Le prix à payer pour bien s’alimenter
Il est possible de modifier les habitudes alimentaires en jouant sur le prix relatif des denrées. Mais toute politique en ce sens risque d’accroître les disparités entre catégories socioprofessionnelles, au détriment des plus défavorisés.
Comment faire aboutir dans l’économie réelle les objectifs de santé publique en matière nutritionnelle ? Les chercheurs de l’Inra et de l’Inserm se sont penchés sur les mécanismes de la décision alimentaire, comme sur la relation entre qualité nutritionnelle et coût de l’alimentation. En effet, à apports énergétiques équivalents, une alimentation de bonne qualité nutritionnelle coûte généralement plus cher qu’une alimentation de mauvaise qualité nutritionnelle. Les chercheurs ont établi un indicateur de bonne qualité nutritionnelle (Sain) et un indicateur de composés à limiter sur le plan nutritionnel (LIM). Ils indiquent l’opportunité de rendre financièrement plus accessibles fruits, légumes, poissons et céréales complètes. La consommation moyenne de fruits et légumes en France est de l’ordre de 350 g par jour pour un objectif de 400 g. Le déficit moyen à combler est donc de 50 g par jour : est-il possible d’actionner le levier prix pour régler cette question ? Les premiers résultats sont assez décevants. Les promotions sur la pomme (le premier fruit consommé en France) induisent par exemple peu d’augmentation annuelle de consommation et surtout chez les plus aisés, certainement parce qu’ils ont déjà l’habitude d’acheter des fruits frais. L’analyse du marché de la tomate a par ailleurs montré que l’augmentation de la consommation qui résulterait d’un fonctionnement réellement concurrentiel du marché (moindre pouvoir de marché des GMS) serait faible, de l’ordre de 1 %, selon Vincent Réquillard, de l’Inra Toulouse.

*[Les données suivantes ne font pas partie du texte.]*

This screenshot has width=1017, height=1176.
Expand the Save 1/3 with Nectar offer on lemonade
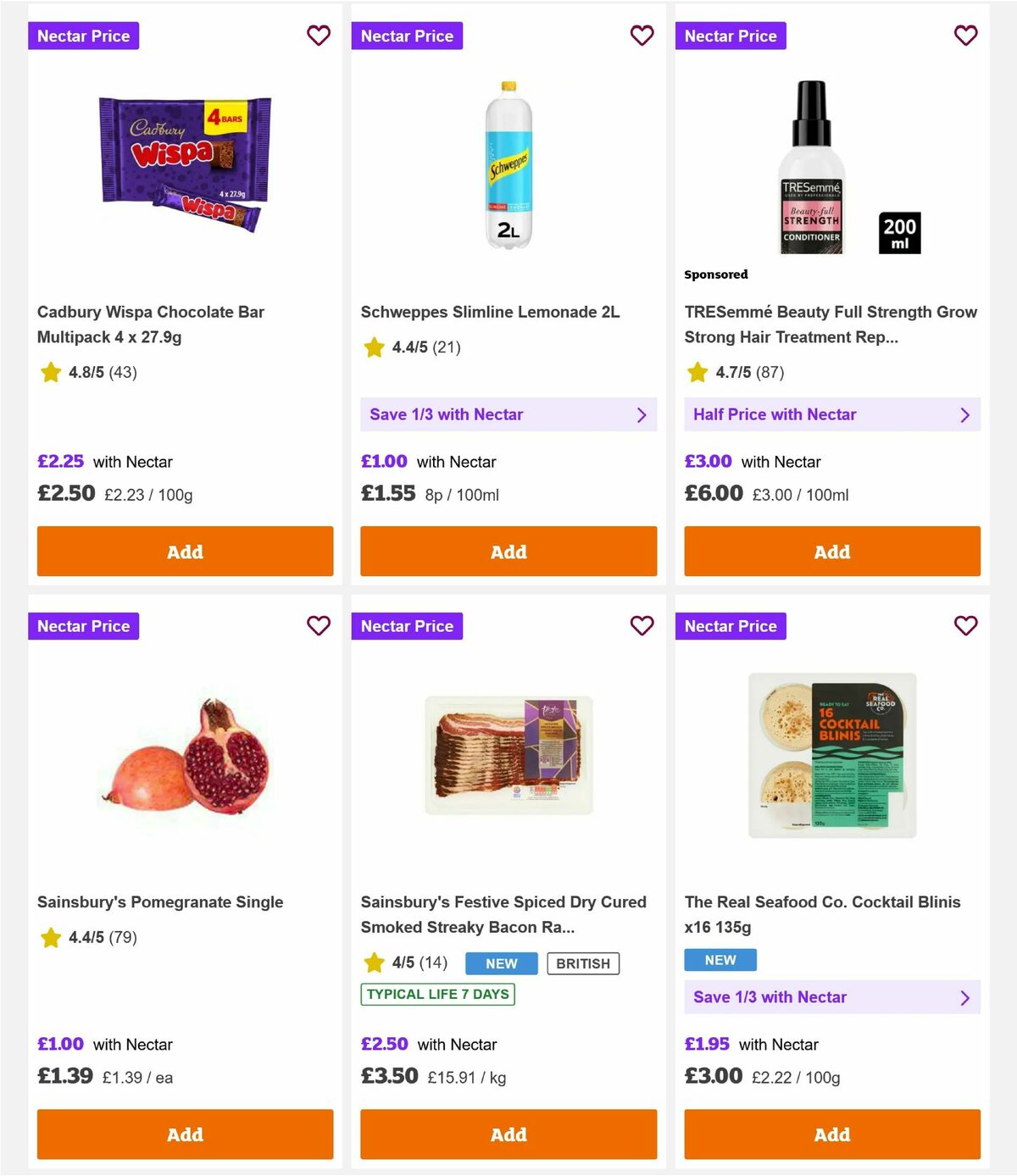tap(508, 414)
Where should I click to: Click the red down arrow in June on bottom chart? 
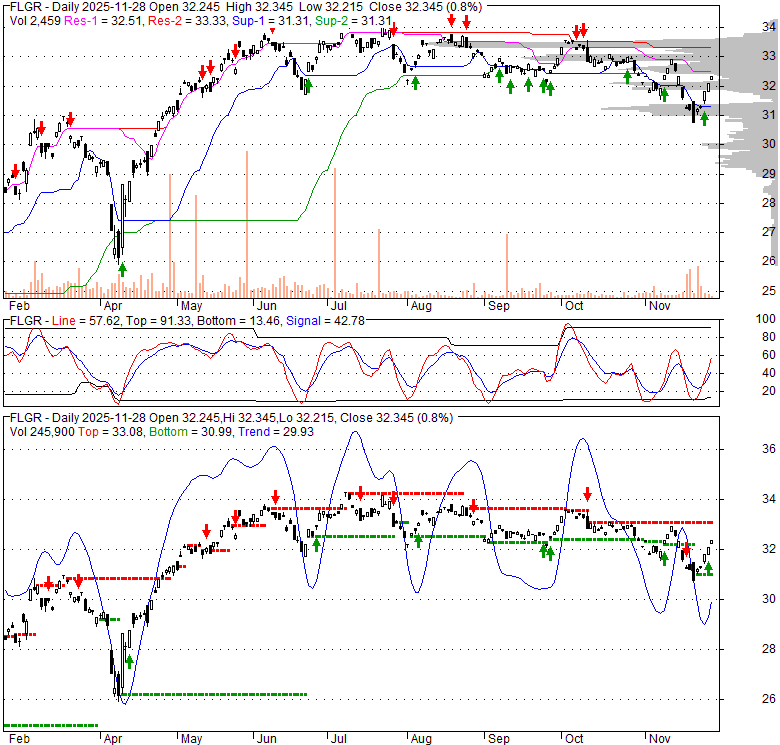pyautogui.click(x=274, y=496)

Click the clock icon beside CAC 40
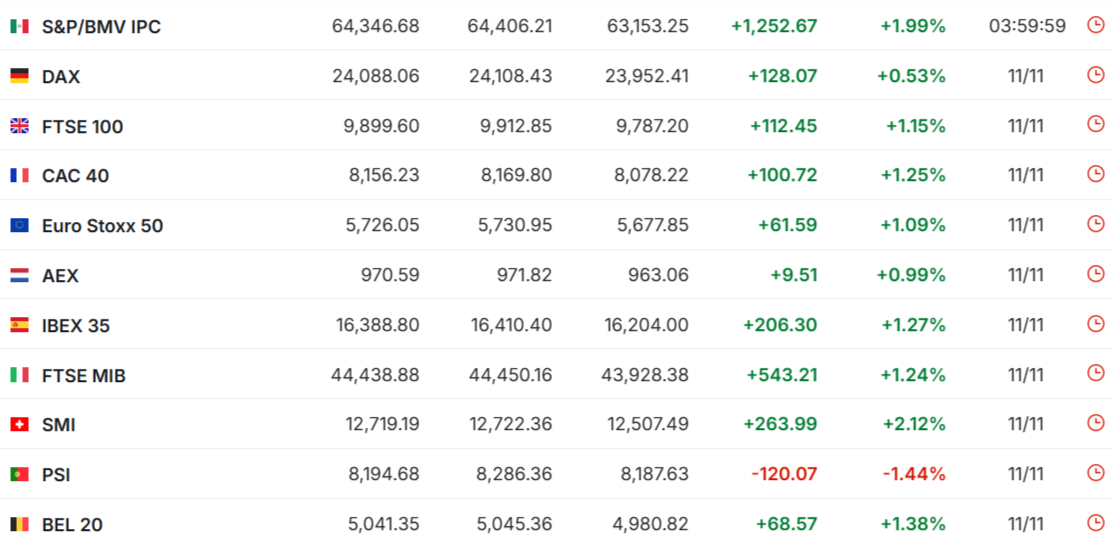click(1095, 174)
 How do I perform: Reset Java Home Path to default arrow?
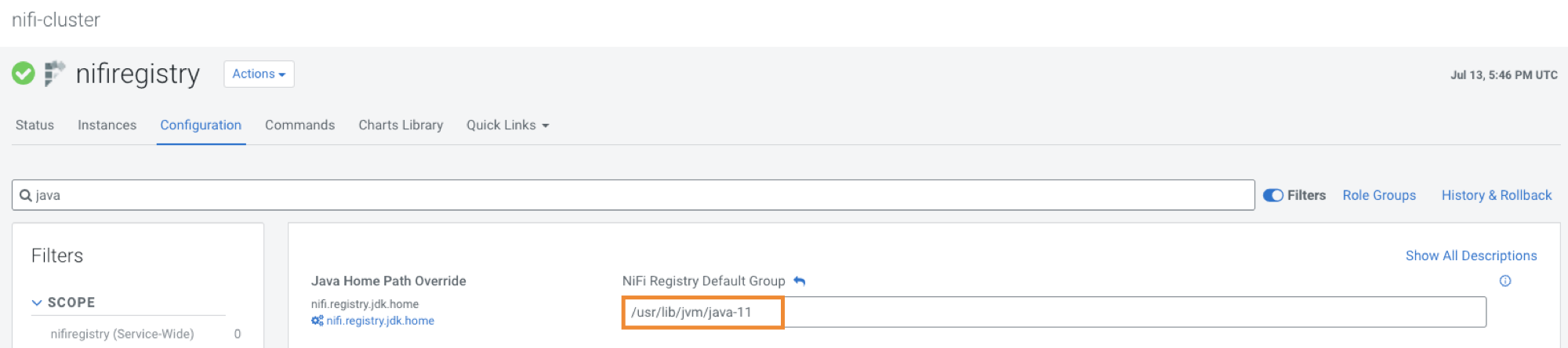click(800, 281)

L’intérêt d’instaurer des bonus-malus
Alors, faut-il tenter une politique bonus-malus ? Plusieurs études soulignent que sur la catégorie de produits « sucrés, salés et gras », (18 à 25 % des calories consommées selon les catégories socioprofessionnelles), les Français adaptent assez fortement leur consommation aux changements de prix. Or le coût moyen de la calorie dans cette catégorie est de 15 centimes pour 100 kcal contre 40 pour la viande, 68 pour le poisson, 34 pour les fruits et légumes et 20 pour les produits laitiers. Une augmentation de 10 % du prix des produits sucrés, salés, gras ferait diminuer l’obésité infantile du quart et le surpoids des enfants de plus de 28 %. Cette mesure aurait aussi un impact sur l’obésité féminine (-14 %) mais pas d’effet chez les hommes. L’effet serait amélioré si, dans le même temps, les fruits et légumes baissaient de 10 %. Mais ces dispositions affecteraient, encore une fois, plus les ménages disposant des meilleurs revenus.

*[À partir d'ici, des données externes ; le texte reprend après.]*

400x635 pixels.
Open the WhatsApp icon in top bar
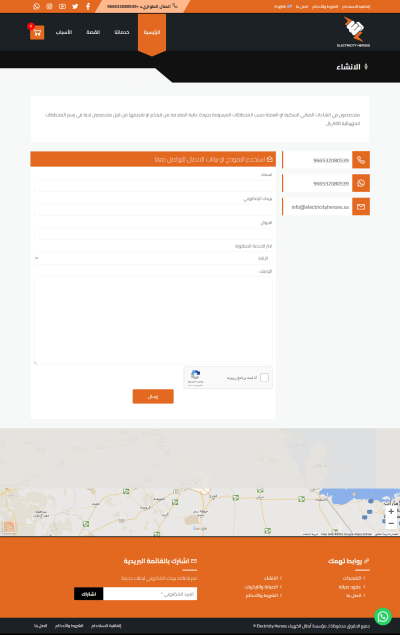click(x=36, y=6)
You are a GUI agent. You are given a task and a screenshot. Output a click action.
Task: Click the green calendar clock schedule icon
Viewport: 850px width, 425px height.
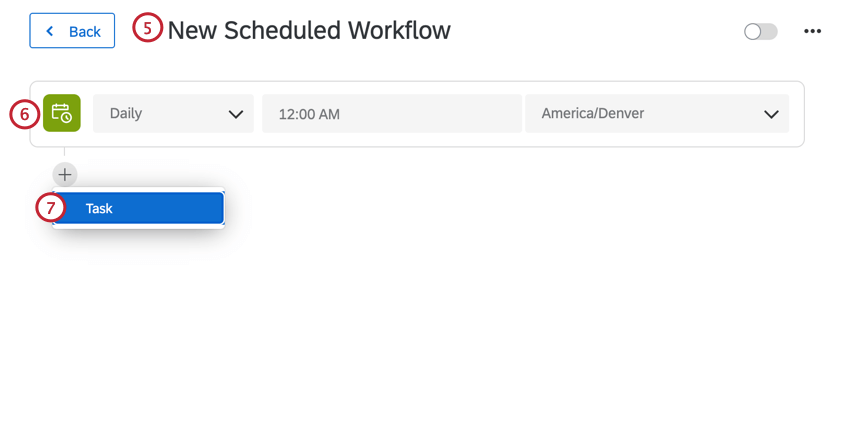point(61,113)
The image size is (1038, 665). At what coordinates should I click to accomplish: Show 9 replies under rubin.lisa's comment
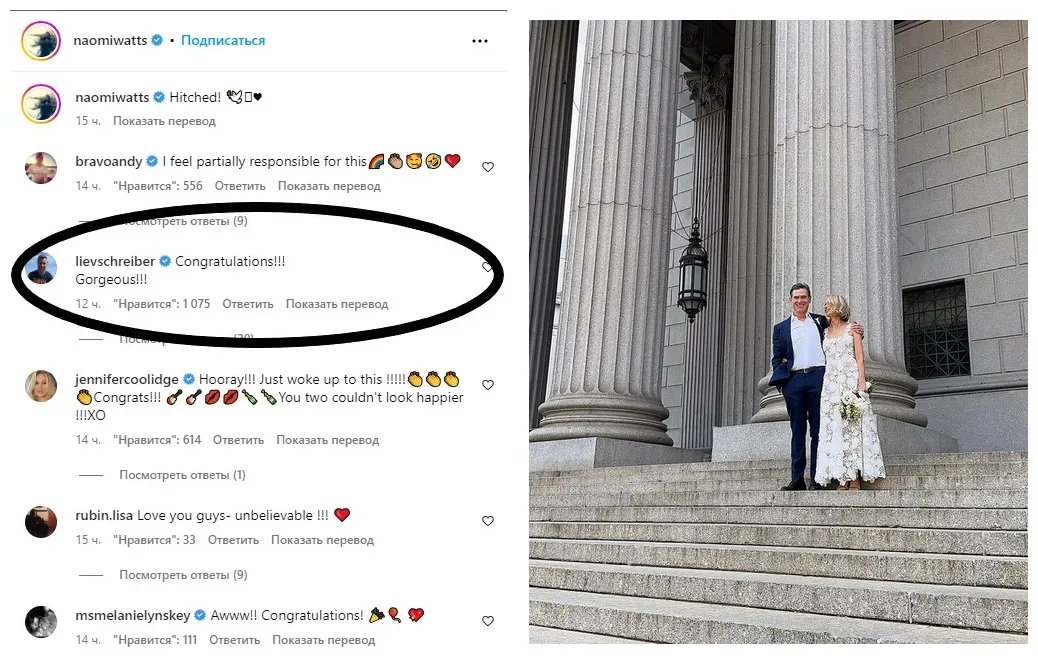point(183,575)
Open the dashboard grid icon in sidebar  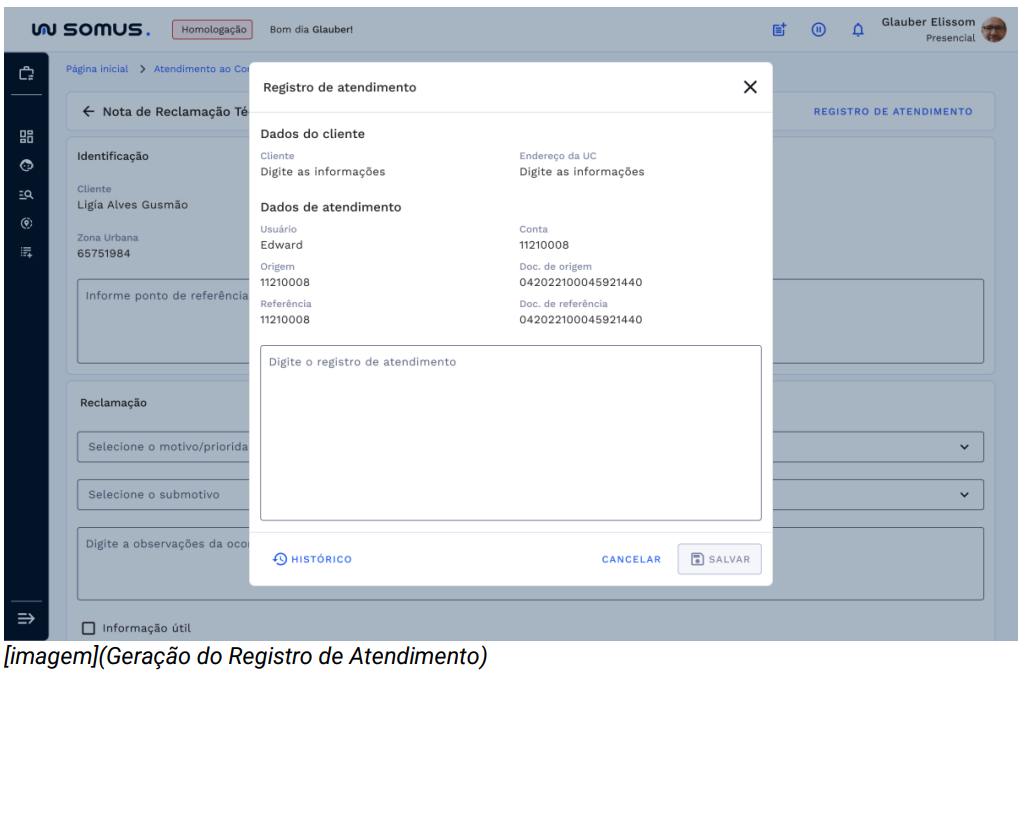coord(26,137)
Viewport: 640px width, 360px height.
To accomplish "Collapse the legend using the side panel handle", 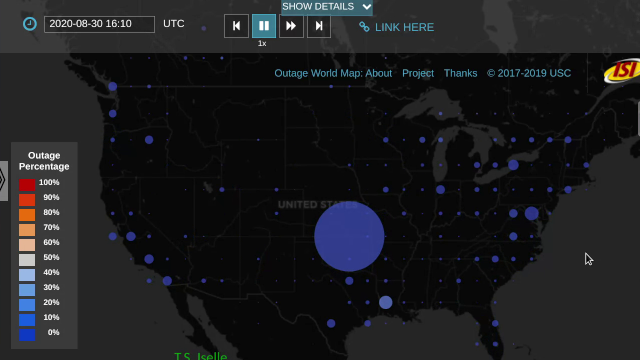I will (x=3, y=180).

Au total, l’amélioration de la consommation resterait globalement modeste, quelles que soient les politiques retenues (baisse de TVA, subventions, politique d’information). Pour autant, le coût par année de vie sauvée serait relativement faible, ce qui justifie leur mise en œuvre. Les politiques non ciblées (baisse de prix) semblent plus efficaces que les politiques ciblées (bons d’achat pour les plus démunis) mais accroissent la disparité entre les catégories socioprofessionnelles.